Collings provides the data to the farm manager, who, in return, provides it to the owner. Having solid evidence from the data gave the landowners the confidence to make the investment in the ground, says Collings.
“It’s information for the owners, and they like to be able to see that the areas they spent money on did improve,” says Collings. “The numbers tell the story.”
While it does take several years to recoup the investment, if you improve the treatment of the ground, you’re going to see the payback, he says.
It really helps Collings in the fields where he grows seed corn.
“One example is where I used the existing tile and then also pattern-tiled it. It had a big return,” he says. “The difference was astronomical.”
Two years ago, the field yielded 165 bushels per acre, and this year, with the additional tile, it was at 281 bushels per acre, says Collings. Figuring the price at $3 per bushel, the 116-bushel-per-acre increase translates to a $348-per-acre improvement in one year, says Collings.

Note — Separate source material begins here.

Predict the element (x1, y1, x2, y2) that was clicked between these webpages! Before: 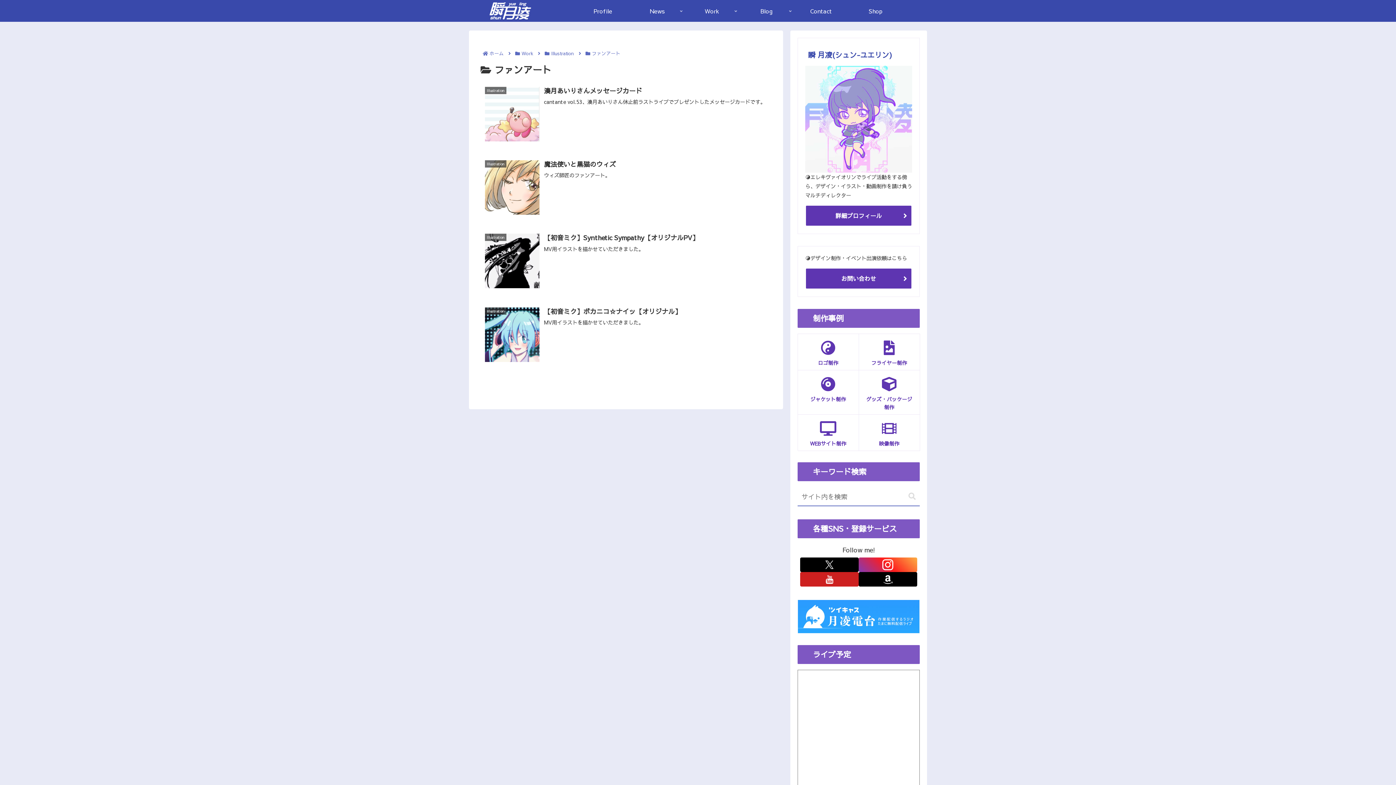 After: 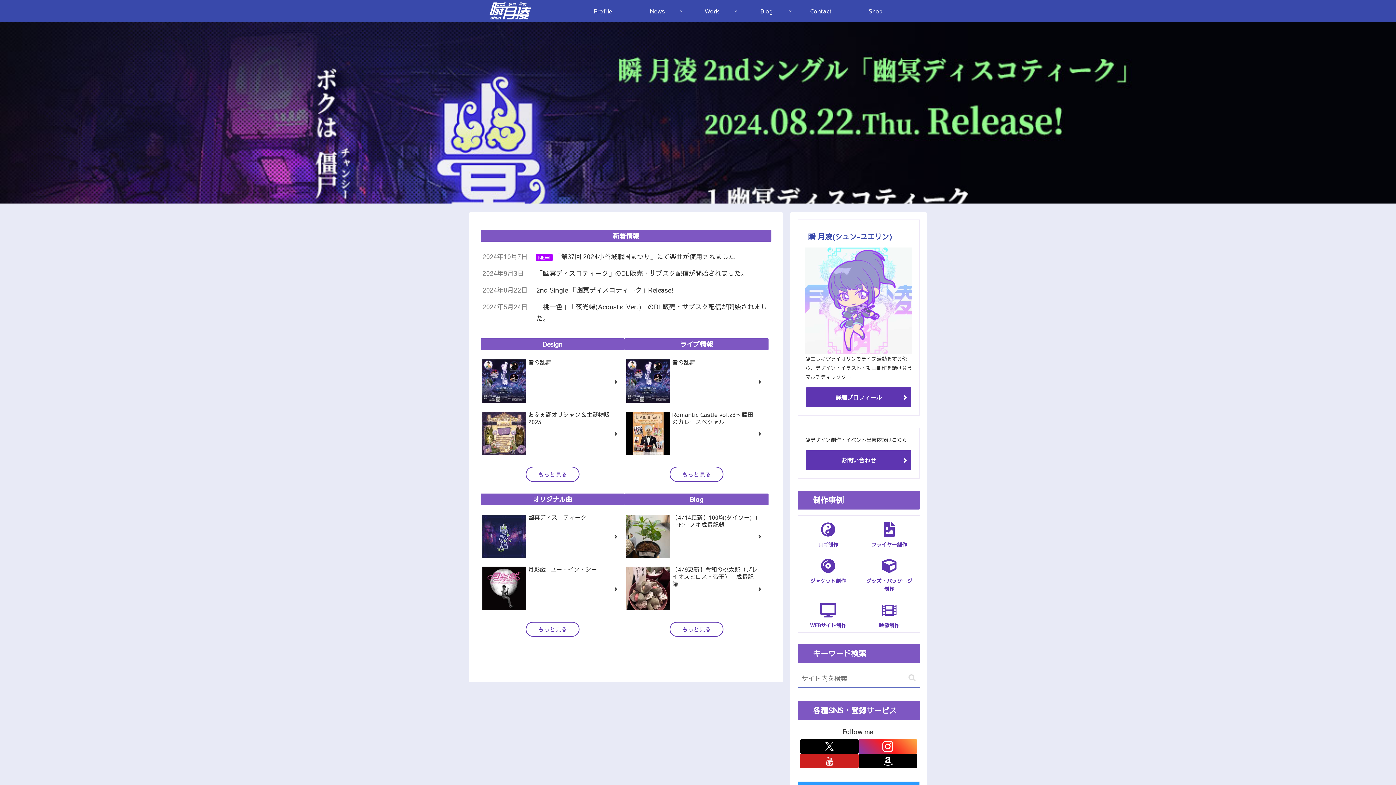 Action: bbox: (488, 50, 504, 56) label: ホームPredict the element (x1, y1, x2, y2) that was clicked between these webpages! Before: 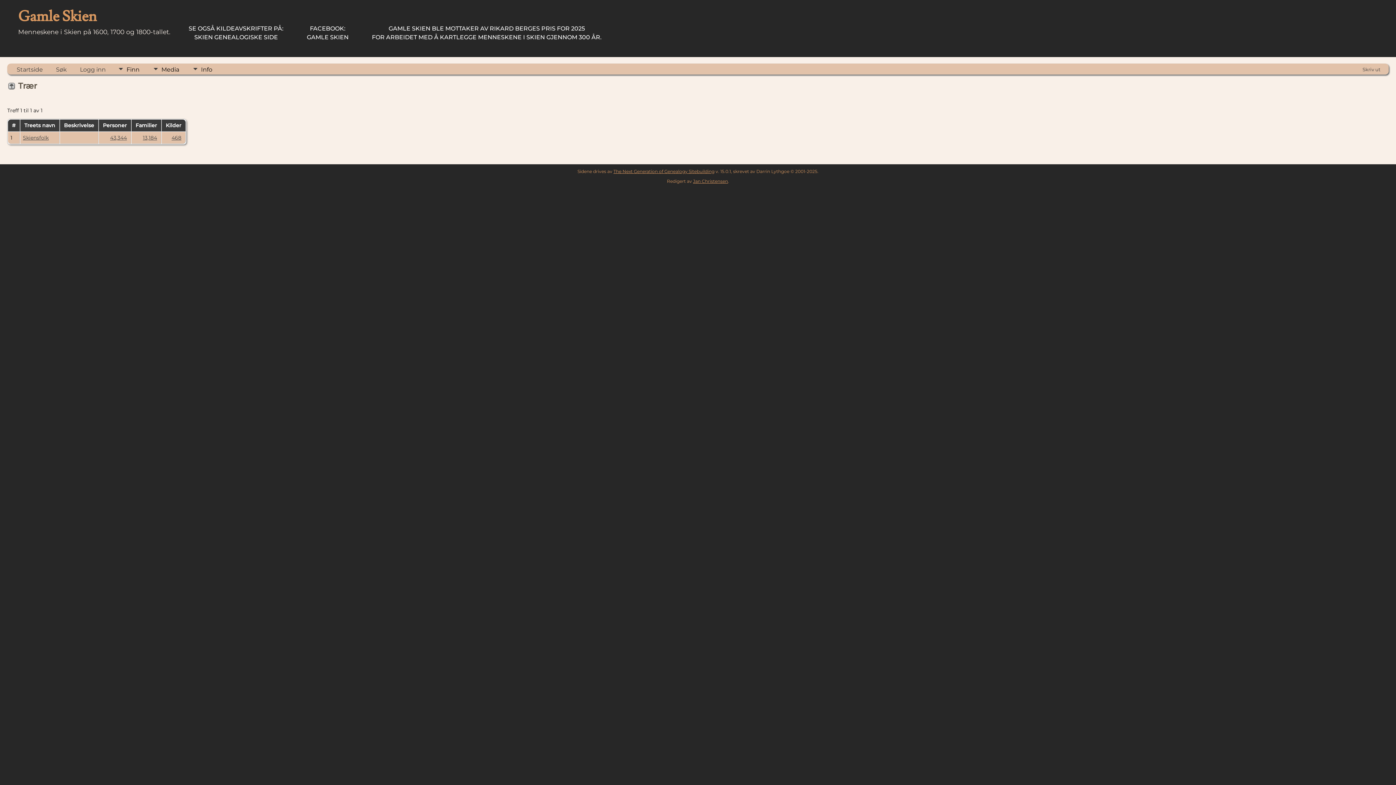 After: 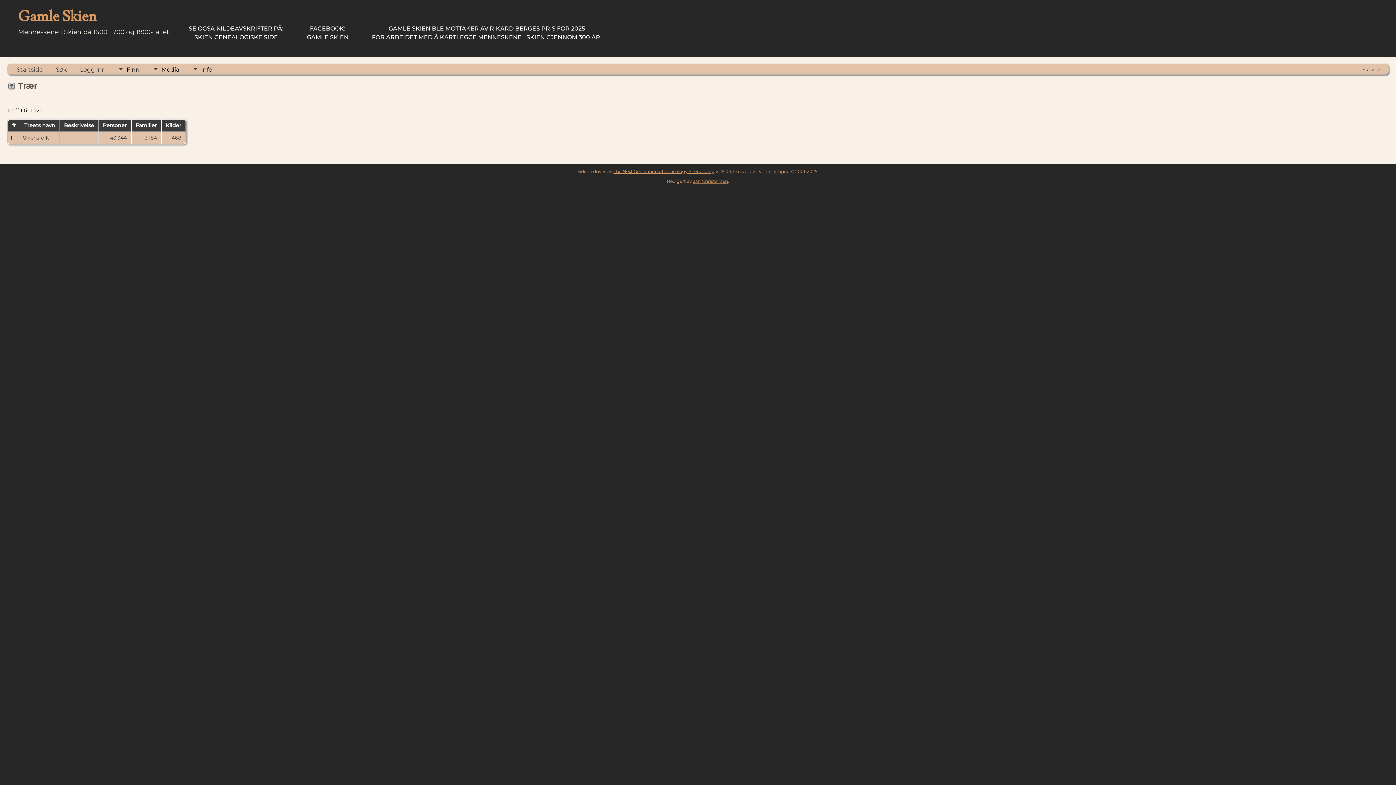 Action: bbox: (354, 16, 366, 26)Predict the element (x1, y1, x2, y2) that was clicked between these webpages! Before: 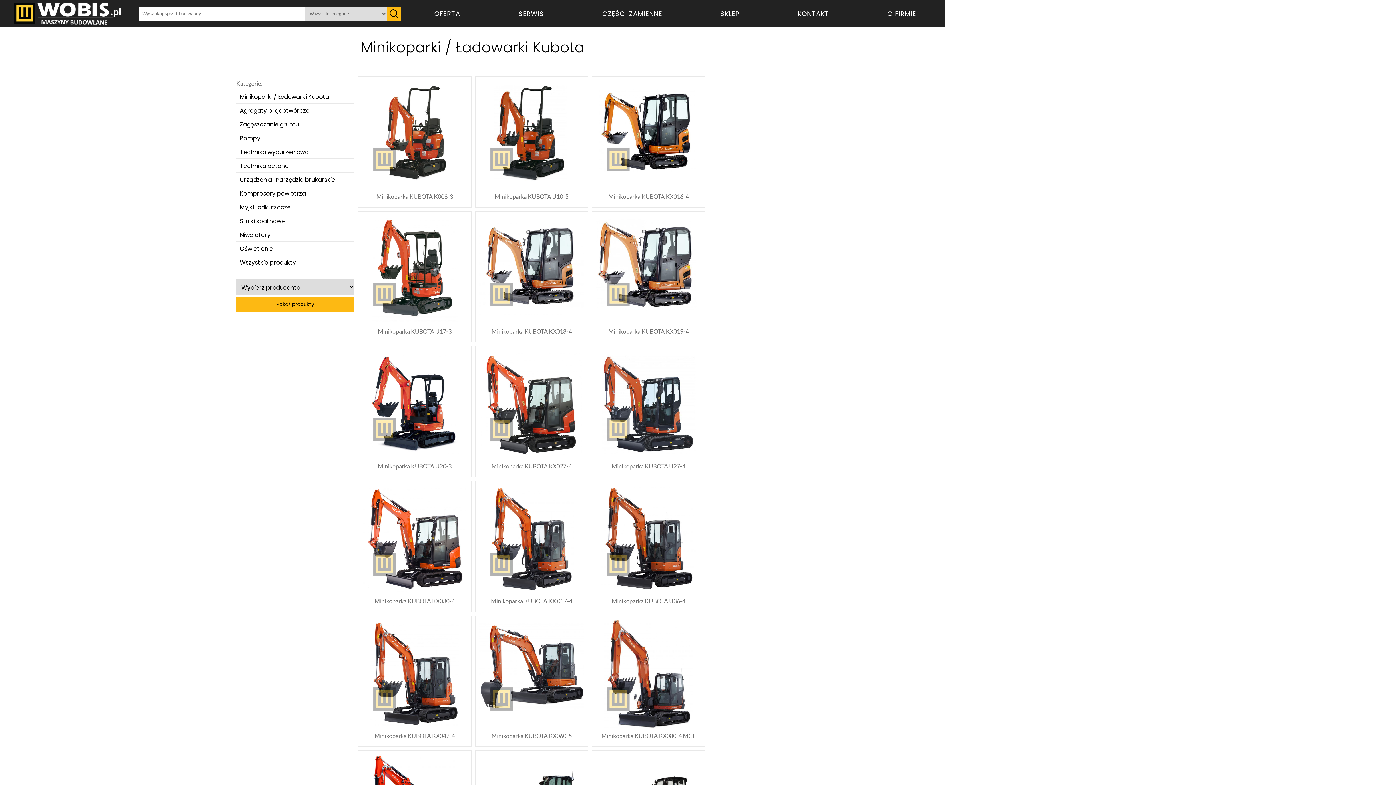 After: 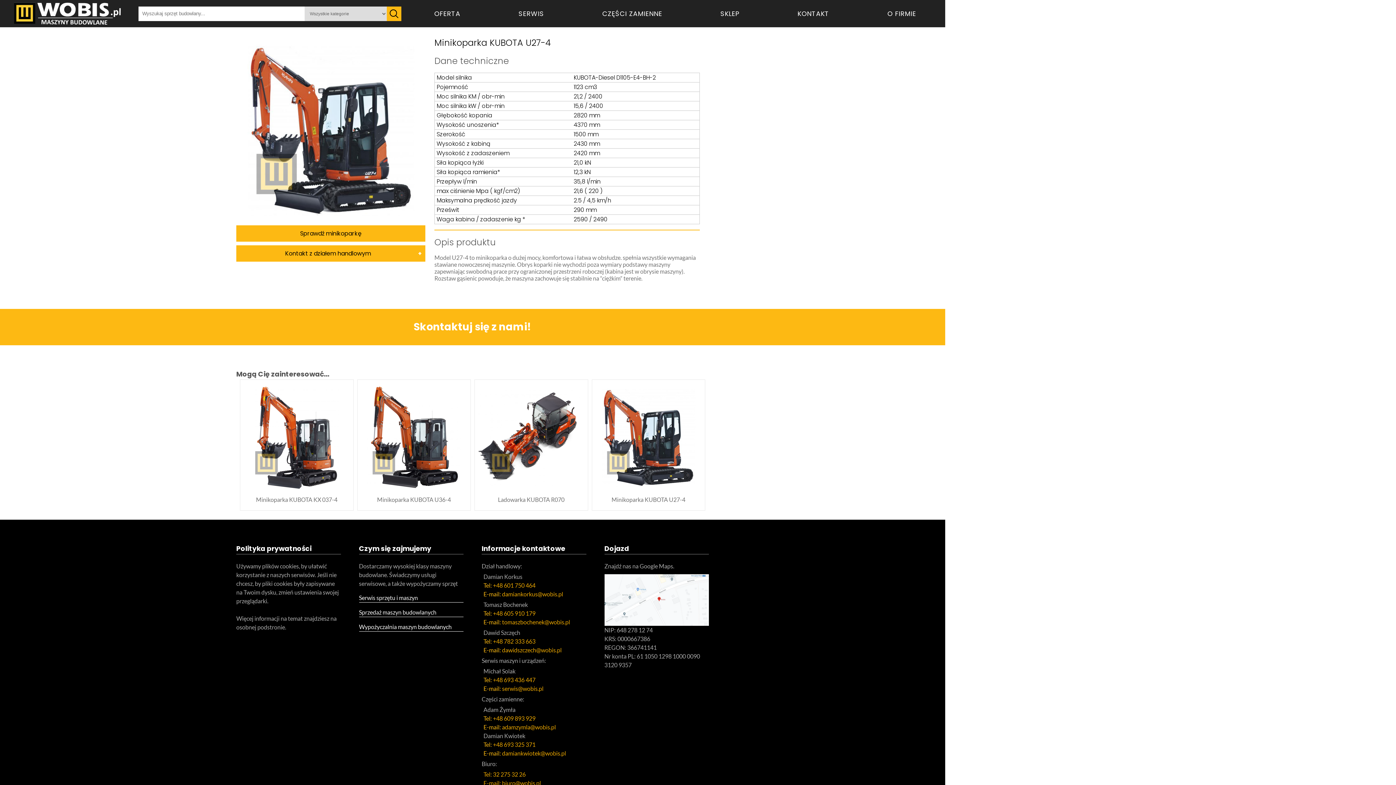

He also takes grid samples for his fertilizer program. Collings credits the improved yields and field conditions to the combination of applying the correct amount of fertilizer and having the fields tiled, where needed.
Like Collings, Owen Heetland, a farmer from Ackley, Iowa, believes in the power of data. Heetland uses it to confirm he’s selecting the best inputs for his fields.
“I try to use the precision technology to grow the best crop on each field,” says Heetland.
He uses services from Innovative Ag Services, his local co-op. The Gold program and Innovative Advanced Solutions Platform tailor products to soil types and management practices. The technology allows Heetland to see, on a mass scale, yield data for specific hybrids on different soil types. This information allows him to make better informed seed decisions.
“I get the benefit of seeing more acres of a product,” says Heetland.
He also tries different products on his operation. In the past, he’s looked at biologicals, fungicides, and starter fertilizers.
He keeps the application data and then lays the yield map over the top of the as-applied maps at the end of the year. This evaluation of the data allows him to see if the products pay.
However, just having data won’t benefit Heetland, and he has to collect good, clean data.
“I make sure I have good data because I’m only going to get out what I put in,” he says.
The most important step to having good, clean, and usable data is making sure the yield monitor has been calibrated, Heetland adds.
Another key is to make sure you aren’t setting yourself up for failure.
“If I’m going to variable-rate my nitrogen or seed, I have to make sure everything is working properly,” says Heetland. “I can learn a ton about different products, but I have to make sure that I do a fair trial.”
In the middle of planting or spraying, it can be easy to forget to check that everything is working properly. Be sure to evaluate your precision equipment, and if something isn’t working, take the time to fix it. Don’t turn it off and keep going, he says.
The bottom line for Heetland is yield and return on investment. Utilizing data allows him to mix and match practices and products to see what works best on each of his fields.